EP: One [of Jonathan’s] sibling[s] took a year-and-a-half of not talking to us, really feeling betrayed, et cetera. The second son, who is an artist, really took responsibility and stayed with Jonathan. Me and my wife talk about how it strengthened our relationship, but also how each one of us copes. I talk a lot about coping by making the film. So I cope through making a film about it, and with Jonathan participating, it’s brought us closer.

And you’ll see scenes in the film how the family’s against it, and I’m criticized for exploitation and stuff like that. But I honestly just say that this is my way to cope, to have other people know about it and understand and then we take it out of the closet.

 

TTN: What do you hope to achieve with this trilogy?

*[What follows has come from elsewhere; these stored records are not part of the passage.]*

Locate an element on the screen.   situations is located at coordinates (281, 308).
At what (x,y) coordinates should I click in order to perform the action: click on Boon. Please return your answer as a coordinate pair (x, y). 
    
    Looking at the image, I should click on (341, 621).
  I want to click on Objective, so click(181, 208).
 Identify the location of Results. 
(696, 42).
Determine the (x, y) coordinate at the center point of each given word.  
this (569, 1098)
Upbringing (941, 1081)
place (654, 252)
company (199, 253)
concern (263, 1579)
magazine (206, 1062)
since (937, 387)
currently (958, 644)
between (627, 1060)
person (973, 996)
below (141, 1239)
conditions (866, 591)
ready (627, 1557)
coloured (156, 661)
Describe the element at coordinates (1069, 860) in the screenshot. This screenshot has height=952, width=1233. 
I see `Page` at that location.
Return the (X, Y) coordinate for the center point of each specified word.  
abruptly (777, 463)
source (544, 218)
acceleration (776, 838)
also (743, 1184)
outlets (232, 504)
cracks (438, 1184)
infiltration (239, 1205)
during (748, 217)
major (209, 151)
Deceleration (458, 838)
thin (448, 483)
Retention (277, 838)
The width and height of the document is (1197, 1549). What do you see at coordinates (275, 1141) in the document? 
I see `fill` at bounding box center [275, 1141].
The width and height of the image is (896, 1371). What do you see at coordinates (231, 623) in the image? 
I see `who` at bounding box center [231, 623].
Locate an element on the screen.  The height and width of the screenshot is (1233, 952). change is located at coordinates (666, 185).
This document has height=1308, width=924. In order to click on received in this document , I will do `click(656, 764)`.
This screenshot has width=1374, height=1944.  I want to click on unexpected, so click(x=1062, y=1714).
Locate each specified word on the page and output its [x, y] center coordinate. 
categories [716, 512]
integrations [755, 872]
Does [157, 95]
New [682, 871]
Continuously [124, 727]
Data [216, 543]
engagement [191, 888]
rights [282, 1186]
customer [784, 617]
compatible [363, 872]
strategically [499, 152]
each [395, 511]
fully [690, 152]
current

EP: I think the first thing is to bring it to the foreground, to have people talk about it. Then there’s the issue of the stereotype. I want people, who, when they see homeless on the street, they’ll see faces. They need to understand that for homeless people, every little hill is a mountain, and the same thing for mental illness. Just knowing my son isn’t portrayed in a film just as ‘schizophrenic Jonathan,’ but Jonathan who also is a musician, a son and a soldier. So stereotypes are broken when you start seeing three dimensions.

I also want to help families to look what we’re going through and find a way to identify with that. To understand that they’re not alone and to be able to talk about it.